The ‘F’ Word(s)
Famine, floods and food waste
‘Famine’ is a terrible word. To me, not only is it associated with horrible suffering, but it also signifies our collective failure as a society.
How can we still have famine in this era of abundance? How can we send tourists to space when we can’t even feed millions of our human brethren? How is it that millions are struggling to put food on the table while I have left food on my plate after most of my meals for the past week? (For context, I’m in the US for a three-week exchange programme.)
Unfortunately, famine is projected in parts of Somalia, according to a new analysis by aid agencies and the United Nations.
The populations in Somalia’s Baidoa and Burhakaba districts “are projected to face Famine (IPC Phase 5) between October and December 2022 in the absence of significant humanitarian assistance reaching people most in need.”
In the global food security space, ‘famine’ is actually a technical term that means “an extreme deprivation of food, in which starvation, death, destitution and extremely critical levels of acute malnutrition are evident”. It is the highest point on a globally recognised scale.
"We are burying babies and watching with heartbreak as mothers cry because they don't know what to feed their children, now dying of hunger and thirst, and drought robs families of crops and livestock, their only source of income,” Daud Jiran, country director for international aid agency Mercy Corps, said in a statement.
“It is infuriating that we have once again reached the brink of famine when we have the tools to combat hunger and prevent starvation.”

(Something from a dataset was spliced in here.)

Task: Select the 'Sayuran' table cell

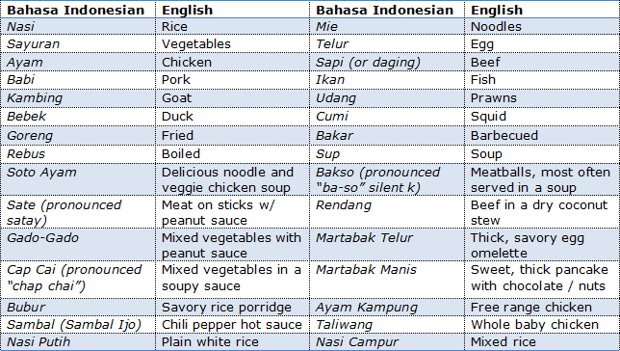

According to the FAO, the UN food and agriculture agency, the people facing this are overwhelmingly livestock owners and rural families who have been battling unprecedented levels of drought, alongside skyrocketing food prices, conflict and COVID-19. So the tragedy isn’t just that it is happening – it is that we knew it was likely to happen.
“That was already a disaster and required a strong response,” a senior UN official told The New Humanitarian. “Famine is a failure of the system.”
Another ‘F’ – floods – are wreaking havoc in this country and the consequences could be terrible on multiple fronts – food security, health and economy, just to name a few.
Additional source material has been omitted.